═════ TEXTE D'ÉTUDE ═════

Le «giletjaunisme» nouveau ferment du terrorisme ?
Par Mesloub Khider – «Ce n’est pas la conscience qui détermine l’être, c’est l’être social qui détermine la conscience.» Ce sentencieux axiome, asséné par Karl Marx, se vérifie régulièrement. Ainsi, avec la prise d’otage (avec bonheur au dénouement heureux) de quatre femmes retenues dans un bar-tabac PMU situé à Blagnac, en France, commise le mardi 7 mai 2019 par un jeune de dix-sept ans, vient encore une fois se vérifier concrètement cette criante évidence sociologique.
En effet, ce fait divers, d’apparence anodine, dévoile en réalité les ressorts de la psychologie humaine travaillée par les soubresauts de la société, la lutte de classe. L’homme n’est pas une créature éthérée vivant dans le ciel des idées, mais un être social bien ancré dans le sol de la société qui le féconde humainement et le façonne psychologiquement et intellectuellement. Il est surtout le produit de son époque. Il épouse inexorablement les vicissitudes politiques de sa société. Il manifeste une sympathie grégaire pour les nouvelles idéologies popularisées par les médias. Il se rallie spontanément aux mouvements de révolte.

═════ DONNÉES FOURNIES ═════

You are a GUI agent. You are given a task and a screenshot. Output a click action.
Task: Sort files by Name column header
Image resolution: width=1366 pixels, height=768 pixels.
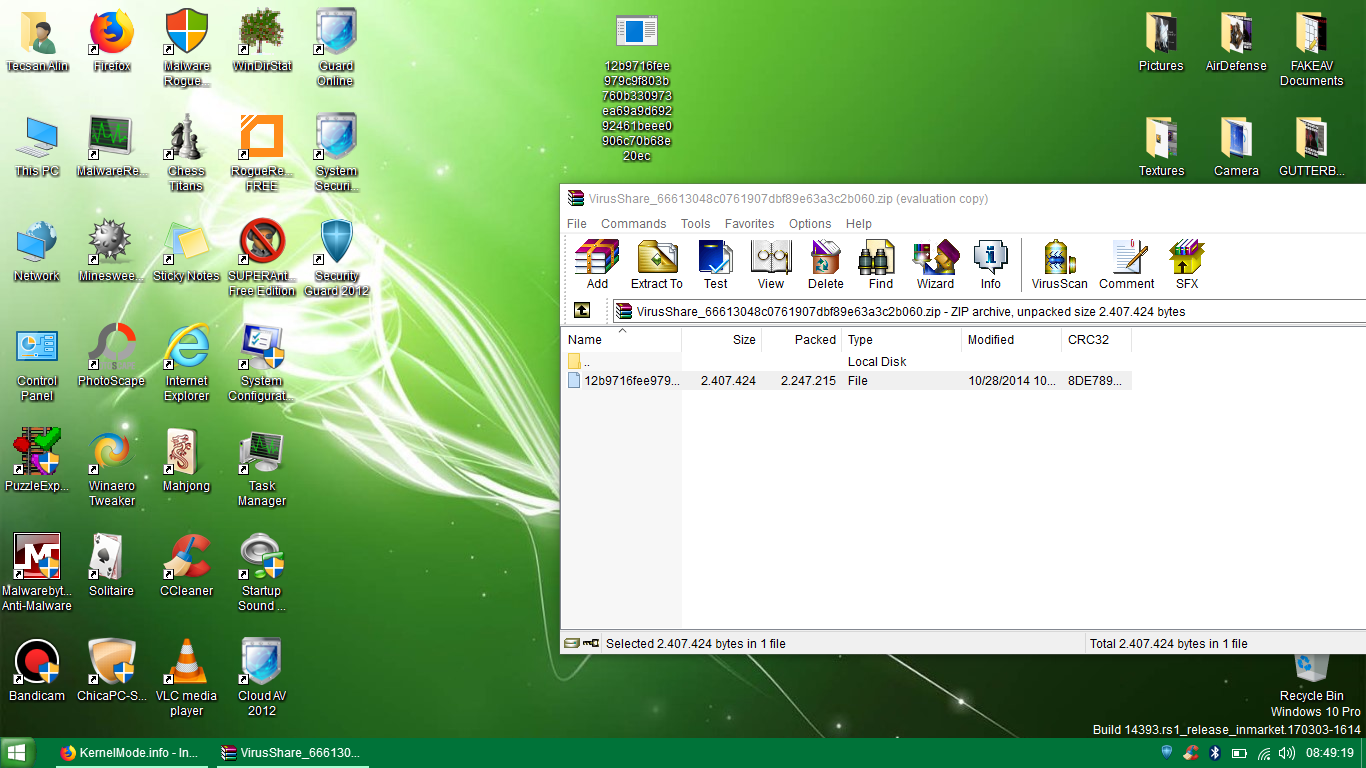pyautogui.click(x=620, y=340)
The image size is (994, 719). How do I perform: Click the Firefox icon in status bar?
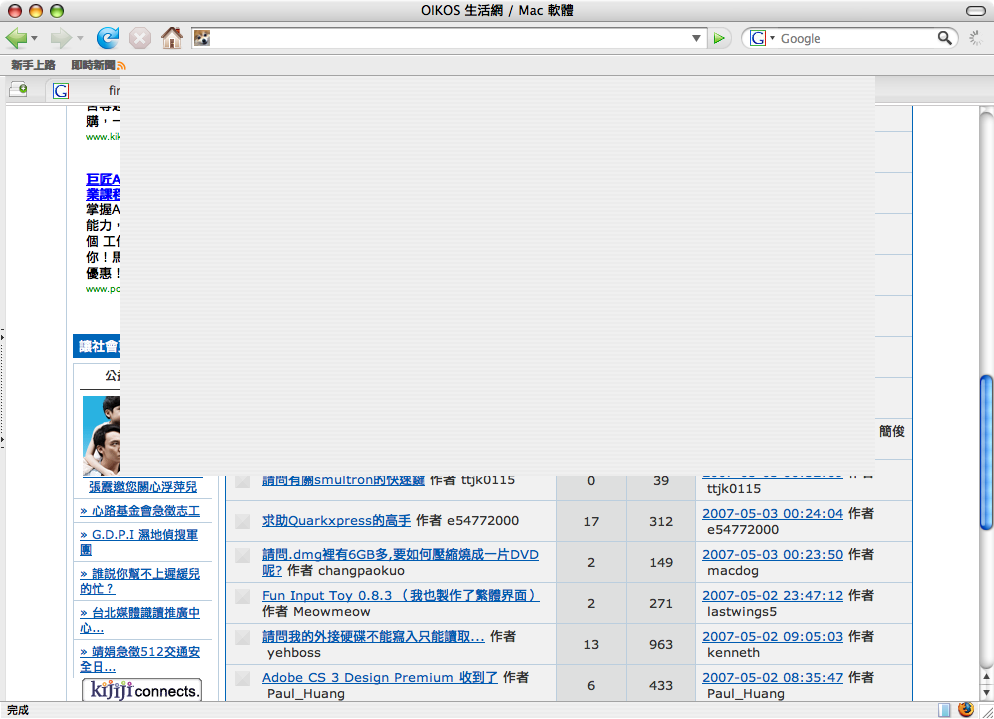click(966, 709)
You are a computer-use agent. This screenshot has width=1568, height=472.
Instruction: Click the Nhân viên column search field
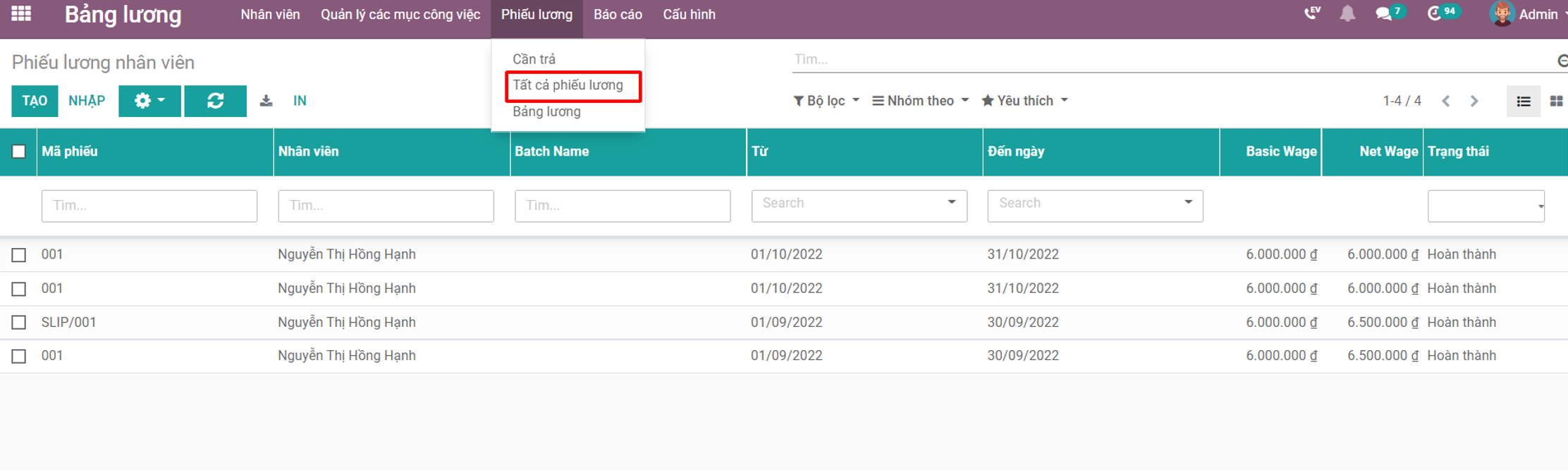tap(386, 206)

═════

### CONSIGNE
Poursuivez l'article sur le « giletjaunisme » et le terrorisme à partir de sa dernière phrase. Les lignes de données n'ont aucune utilité pour ce travail.

### RÉPONSE ATTENDUE
A décortiquer les mobiles du jeune preneur d’otage, à peine sorti de l’adolescence mais qui peine à entrer dans la vie adulte, cette société d’adultes aujourd’hui déchirée par une scandaleuse fracture sociale, on relève qu’il a agi par «conviction politique», en partisan subversif du combat du mouvement des Gilets jaunes.
A l’instar de nombreux jeunes des pays occidentaux qui, depuis quelques années, sous l’influence d’une actualité bombardée d’informations explosives en provenance de nombreux pays englués dans des guerres prétendument confessionnelles mais commanditées en vrai par les puissances impérialistes, se métamorphosent soudainement en terroristes pour épauler Daech engagé dans la guerre en Irak et en Syrie, ce jeune français semble le premier militant radicalisé à inscrire le combat des Gilets jaunes sur le terrain de la «lutte armée» pour apporter sa collaboration combattante par une «action directe». Au reste, dans sa revendication, il s’est défini comme le «bras armé» des Gilets jaunes, une affirmation confirmée lors de sa garde à vue. En outre, selon la patronne du bar-tabac, le forcené «semblait obéir à des ordres».
De surcroît, dans une vidéo, le jeune homme indique avoir été recruté par une milice armée et annonce une prochaine action à Paris. En effet, selon les informations, le jeune homme semble avoir agi pour dénoncer la politique antisociale appliquée par le gouvernement Macron. Pour preuve, dans une lettre testament retrouvée chez ses parents, il revendique une société plus égalitaire. Dans sa vidéo, le jeune déclare : «Je suis pas un terroriste. Je fais juste ça pour que les gens vivent mieux. ». Et de préciser : «Pour info, j’ai été recruté par une milice qui s’appelle… (…), c’est une milice armée qui cherche juste… que l’Etat soit plus juste.»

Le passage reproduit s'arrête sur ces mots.